◆ PROMPT ◆
Copy out the lines from the one containing "Expand the Дисковые устройства category" through the one containing "point(160,32)", with both of those lines included.

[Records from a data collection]
______________________________
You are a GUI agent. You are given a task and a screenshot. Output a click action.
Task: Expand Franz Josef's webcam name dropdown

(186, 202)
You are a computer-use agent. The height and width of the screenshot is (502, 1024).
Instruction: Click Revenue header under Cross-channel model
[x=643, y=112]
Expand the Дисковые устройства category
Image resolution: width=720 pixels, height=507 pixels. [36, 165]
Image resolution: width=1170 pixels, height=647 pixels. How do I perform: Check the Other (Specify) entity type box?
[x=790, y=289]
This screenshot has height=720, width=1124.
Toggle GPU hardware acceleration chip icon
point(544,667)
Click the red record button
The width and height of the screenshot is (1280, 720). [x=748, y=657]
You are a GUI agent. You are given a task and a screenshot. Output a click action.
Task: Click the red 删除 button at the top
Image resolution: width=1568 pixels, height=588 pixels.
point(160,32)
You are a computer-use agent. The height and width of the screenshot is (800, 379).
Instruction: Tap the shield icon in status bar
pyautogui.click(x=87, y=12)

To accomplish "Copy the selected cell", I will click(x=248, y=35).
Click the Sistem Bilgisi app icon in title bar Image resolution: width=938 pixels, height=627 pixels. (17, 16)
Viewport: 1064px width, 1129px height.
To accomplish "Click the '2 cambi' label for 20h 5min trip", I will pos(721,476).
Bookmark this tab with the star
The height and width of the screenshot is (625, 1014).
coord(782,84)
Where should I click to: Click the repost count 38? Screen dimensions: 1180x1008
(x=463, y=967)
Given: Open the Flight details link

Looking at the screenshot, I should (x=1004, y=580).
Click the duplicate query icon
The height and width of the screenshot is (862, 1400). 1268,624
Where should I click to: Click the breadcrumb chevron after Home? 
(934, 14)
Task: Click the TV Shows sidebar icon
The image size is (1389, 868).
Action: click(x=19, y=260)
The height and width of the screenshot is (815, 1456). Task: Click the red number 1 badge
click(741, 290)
______________________________
◆ COMPLETE ANSWER ◆
Expand the Дисковые устройства category
Image resolution: width=720 pixels, height=507 pixels. [36, 165]
Image resolution: width=1170 pixels, height=647 pixels. How do I perform: Check the Other (Specify) entity type box?
[x=790, y=289]
This screenshot has height=720, width=1124.
Toggle GPU hardware acceleration chip icon
point(544,667)
Click the red record button
The width and height of the screenshot is (1280, 720). [x=748, y=657]
You are a GUI agent. You are given a task and a screenshot. Output a click action.
Task: Click the red 删除 button at the top
Image resolution: width=1568 pixels, height=588 pixels.
point(160,32)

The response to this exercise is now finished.